End-to-end RAG Deep Dive#

This tutorial covers end-to-end Retrieval-Augmented Generation (RAG) pipelines using Ray, from data ingestion and LLM deployment to prompt engineering, evaluation and scaling out all workloads in the application.

Notebooks#

  1. 01_(Optional)_Regular_Document_Processing_Pipeline.ipynb
    Demonstrates a baseline document processing workflow for extracting, cleaning, and indexing text prior to RAG.

  2. 02_Scalable_RAG_Data_Ingestion_with_Ray_Data.ipynb
    Shows how to build a high-throughput data ingestion pipeline for RAG using Ray Data.

  3. 03_Deploy_LLM_with_Ray_Serve.ipynb
    Guides you through containerizing and serving a large language model at scale with Ray Serve.

  4. 04_Build_Basic_RAG_Chatbot
    Combines your indexed documents and served LLM to create a simple, interactive RAG chatbot.

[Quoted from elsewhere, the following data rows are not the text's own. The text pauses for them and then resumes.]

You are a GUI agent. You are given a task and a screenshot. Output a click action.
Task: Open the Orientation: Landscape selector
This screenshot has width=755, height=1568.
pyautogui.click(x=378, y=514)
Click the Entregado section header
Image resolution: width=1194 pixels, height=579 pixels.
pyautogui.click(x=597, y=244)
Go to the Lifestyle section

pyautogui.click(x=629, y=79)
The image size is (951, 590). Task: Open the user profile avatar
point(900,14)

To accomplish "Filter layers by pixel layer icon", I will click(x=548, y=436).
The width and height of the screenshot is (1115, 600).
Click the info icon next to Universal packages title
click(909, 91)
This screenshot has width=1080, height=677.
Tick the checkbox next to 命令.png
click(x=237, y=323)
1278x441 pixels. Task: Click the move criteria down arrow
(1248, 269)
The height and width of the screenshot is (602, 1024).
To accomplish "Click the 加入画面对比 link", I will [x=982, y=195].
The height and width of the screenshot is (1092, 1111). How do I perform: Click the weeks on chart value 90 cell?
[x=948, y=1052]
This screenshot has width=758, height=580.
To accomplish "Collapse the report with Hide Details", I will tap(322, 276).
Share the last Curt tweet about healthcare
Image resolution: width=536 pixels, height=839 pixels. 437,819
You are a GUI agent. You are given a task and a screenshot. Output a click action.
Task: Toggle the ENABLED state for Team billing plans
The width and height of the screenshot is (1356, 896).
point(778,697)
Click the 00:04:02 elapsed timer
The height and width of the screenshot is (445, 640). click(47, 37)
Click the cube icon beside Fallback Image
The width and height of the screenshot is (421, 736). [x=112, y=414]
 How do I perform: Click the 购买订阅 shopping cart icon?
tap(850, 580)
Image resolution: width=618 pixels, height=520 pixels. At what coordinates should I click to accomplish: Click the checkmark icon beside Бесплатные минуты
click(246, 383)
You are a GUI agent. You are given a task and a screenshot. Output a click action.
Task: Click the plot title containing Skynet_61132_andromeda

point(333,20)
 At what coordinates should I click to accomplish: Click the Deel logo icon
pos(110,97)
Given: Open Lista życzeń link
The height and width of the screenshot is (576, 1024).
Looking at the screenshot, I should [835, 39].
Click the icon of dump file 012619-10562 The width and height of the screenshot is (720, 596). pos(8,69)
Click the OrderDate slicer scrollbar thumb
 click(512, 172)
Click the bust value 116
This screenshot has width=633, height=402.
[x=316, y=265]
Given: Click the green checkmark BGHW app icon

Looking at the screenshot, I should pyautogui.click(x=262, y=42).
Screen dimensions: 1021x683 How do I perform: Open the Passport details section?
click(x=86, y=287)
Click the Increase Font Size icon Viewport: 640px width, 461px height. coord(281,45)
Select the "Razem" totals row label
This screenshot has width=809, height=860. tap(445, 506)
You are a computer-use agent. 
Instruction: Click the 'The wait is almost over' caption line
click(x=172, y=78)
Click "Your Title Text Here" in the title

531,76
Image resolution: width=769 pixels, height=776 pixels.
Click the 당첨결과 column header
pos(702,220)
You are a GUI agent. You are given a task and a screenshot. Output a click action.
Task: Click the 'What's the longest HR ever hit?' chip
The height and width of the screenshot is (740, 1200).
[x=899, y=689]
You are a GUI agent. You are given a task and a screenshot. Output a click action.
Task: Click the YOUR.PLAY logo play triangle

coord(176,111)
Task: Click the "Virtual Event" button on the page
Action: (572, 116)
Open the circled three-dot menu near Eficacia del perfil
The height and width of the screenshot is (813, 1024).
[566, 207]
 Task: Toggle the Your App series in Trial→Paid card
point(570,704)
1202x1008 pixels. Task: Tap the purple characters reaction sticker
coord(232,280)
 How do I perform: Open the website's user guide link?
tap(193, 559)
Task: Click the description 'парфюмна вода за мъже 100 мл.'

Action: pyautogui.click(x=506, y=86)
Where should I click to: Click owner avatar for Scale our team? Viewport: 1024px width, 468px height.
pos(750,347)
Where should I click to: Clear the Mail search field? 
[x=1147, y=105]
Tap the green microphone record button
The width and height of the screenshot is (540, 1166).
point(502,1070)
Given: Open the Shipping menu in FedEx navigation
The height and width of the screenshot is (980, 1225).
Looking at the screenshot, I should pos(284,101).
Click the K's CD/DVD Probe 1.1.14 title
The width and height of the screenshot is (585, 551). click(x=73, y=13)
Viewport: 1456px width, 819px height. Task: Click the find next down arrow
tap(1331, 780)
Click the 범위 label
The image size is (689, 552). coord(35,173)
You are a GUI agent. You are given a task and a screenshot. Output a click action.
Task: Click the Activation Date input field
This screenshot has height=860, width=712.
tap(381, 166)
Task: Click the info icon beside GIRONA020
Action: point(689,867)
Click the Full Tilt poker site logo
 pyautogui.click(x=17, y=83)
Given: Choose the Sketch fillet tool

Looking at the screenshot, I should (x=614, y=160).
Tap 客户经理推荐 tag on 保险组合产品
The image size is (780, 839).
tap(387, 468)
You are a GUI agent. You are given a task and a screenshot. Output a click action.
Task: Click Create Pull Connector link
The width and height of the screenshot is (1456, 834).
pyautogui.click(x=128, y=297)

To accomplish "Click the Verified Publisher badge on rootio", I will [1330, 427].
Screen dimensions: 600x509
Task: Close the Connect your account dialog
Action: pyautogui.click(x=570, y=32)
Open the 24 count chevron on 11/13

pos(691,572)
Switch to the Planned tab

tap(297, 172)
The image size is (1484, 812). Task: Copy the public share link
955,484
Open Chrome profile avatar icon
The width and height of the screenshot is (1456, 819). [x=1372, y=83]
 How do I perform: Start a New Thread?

  5. 05_Improve_RAG_with_Prompt_Engineering
    Explores prompt-engineering techniques to boost relevance and accuracy in RAG responses.

  6. 06_(Optional)_Evaluate_RAG_with_Online_Inference
    Provides methods to assess RAG quality in real time through live queries and metrics tracking.

  7. 07_Evaluate_RAG_with_Ray_Data_LLM_Batch_inference
    Implements large-scale batch evaluation of RAG outputs using Ray Data + LLM batch inference.


Note: Notebooks marked “(Optional)” cover complementary topics and can be skipped if you prefer to focus on the core RAG flow.